Não vou me arrepender, minha florzinha.

E sabe por quê?

Porque do alto da montanha vejo a planície e sei que, por ela, toda minha vida corre em direção ao lago, onde os juncos dos santos estarão a me esperar, junto às pedras das rochas onde viverei toda a minha eternidade ao lado de meus cânticos soturnos dos quais outrora marchavam impérios vitoriosos da batalha infinita entre o vento e o mar. E poderei, enfim, conhecer Ulisses, assim como conheço a mim mesma e, se tiver sorte, serei a vertigem do crepúsculo perdendo-me ao som de meus zumbidos.

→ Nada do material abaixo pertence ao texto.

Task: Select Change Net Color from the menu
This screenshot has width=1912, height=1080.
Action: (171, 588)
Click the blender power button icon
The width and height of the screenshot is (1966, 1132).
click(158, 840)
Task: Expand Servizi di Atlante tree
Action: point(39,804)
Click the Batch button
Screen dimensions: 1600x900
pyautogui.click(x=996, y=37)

Na manhã seguinte, bateram na porta do apartamento 520 da Rua 16 de junho e não ouviram nada, nenhum barulho, nenhuma voz, nenhum sussurro, nenhum gemido, só o silêncio de uma flor.

Esperaram pois, os vizinhos, pelo crepúsculo e voltaram a bater na porta do 520, mas o som era o mesmo. Preocupados, chamaram a polícia que, após várias tentativas de comunicação, resolveram por fim arrombar a porta.

O quartinho estava vazio e as únicas coisas que fizeram foram replantar a florzinha no grande jardim do condomínio e, mais tarde, dar o último adeus àquela voz solitária de mulher que se silenciara para sempre, plantada no jardim cuja última semente que restara só daria vida aos vermes da inconseqüência humana.